2001 Ford Ranger
This 2001 review is representative of model years 1993 to 2011.
By Dan Jedlicka of MSN Autos
Despite the lack of a strong engine, the Ford Ranger has been the best-selling compact pickup truck for more than a dozen straight years. Revisions to the 2001 Ranger promise to keep it at the top of the heap.
Things keep getting more competitive in the truck market, so Ford finally has given the new Ranger a potent V6. It also has slightly revamped styling, smoother ride, quieter interior and more standard equipment.
There also are standard 4-wheel anti-lock brakes for all models; the 2000 rear-drive Ranger came only with rear-wheel anti-lock brakes.
Also, a sporty new Edge model—featuring a monochromatic exterior and popular high-riding 4-wheel-drive stance even for rear-drive models—has been rolled out for younger buyers.
Variety of Models and Prices
Prices slowly climb to $24,070, but that figure is for the high-line XLT model in extended-cab (SuperCab) form with the Off-Road package, four doors, new V6, sporty Flareside short bed, and lots of equipment.
As with many pickup trucks, you "can't tell the players without a scorecard" when ordering a Ranger because of the almost bewildering combinations of body styles, powertrains, trim levels and equipment. Don't walk into a showroom without doing homework.

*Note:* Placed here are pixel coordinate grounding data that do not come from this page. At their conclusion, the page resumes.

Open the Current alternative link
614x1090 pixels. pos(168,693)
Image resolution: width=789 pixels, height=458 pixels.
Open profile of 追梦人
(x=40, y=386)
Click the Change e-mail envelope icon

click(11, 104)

There basically are rear-drive XL and higher-line 2- and 4-wheel-drive Edge and XLT models. All except the XL offer SuperCab extended bodies with two small, uncomfortable fold-down jump seats best suited for kids or—with the jump seats pushed up—for cargo.
Awkward Rear-Door Design
Rival pickups with extended-cab body styles have four car-like doors that open independently. Such a door setup is an increasingly hot feature for the many folks who like to use a compact pickup much like a car.
Rangers with regular cabs have a 6- or 7-foot cargo bed, while SuperCabs have a 6-foot bed. The Edges and XLTs offer a 6-foot bed in the flare-fender Flareside body style.
Handy Bed Extender
The Ranger always has had a reputation for being solid, and Ford has a fine truck image. Still, it's a little surprising that the Ranger has been such a consistent top-seller despite being generally underpowered—seeing that many younger drivers who like lively acceleration buy compact pickups. The 2000 Ranger's top-line V6 provided only 160 horsepower.
Carried over is a 3.0-liter 150-horsepower V6. That's a fairly decent engine that's much better than the marginal 2.5-liter 119-horsepower 4-cylinder, which really should be ordered only with a manual transmission. The latter engine will be replaced this winter with a more potent 4-cylinder.
The current 2.5-liter 4-cylinder is hooked to a 5-speed manual transmission or a 4-speed automatic. The 3.0-liter V6 comes with the manual or a more flexible 5-speed automatic, as does the new V6.
The manual has been revised to shift better, and the 5-speed automatic is quieter and more responsive.
The costlier the model, the more equipment is provided. The optional narrow step bars are designed to help entry to higher standing 4-wheel-drive and Edge 2-wheel-drive models, but those with large shoe sizes will find the bars to be mostly cosmetic.
A driver sits high in the quieter cab. The front seats are above average, while the large controls are easy to use. The new available 6-disc in-dash CD player is nifty, and an Edge model I drove was loaded with enough gauges to satisfy a classic sports-car buff.
Good Road Manners
The anti-lock brakes have electronic brake force distribution, which adjusts rear brake pressure according to vehicle load for the best stopping distances. That's a good feature for a pickup because weight over the rear wheels can vary considerably and make stopping a bit dicey.
The new Ranger is significantly improved. But extended-cab models need four car-like doors to make them truly competitive.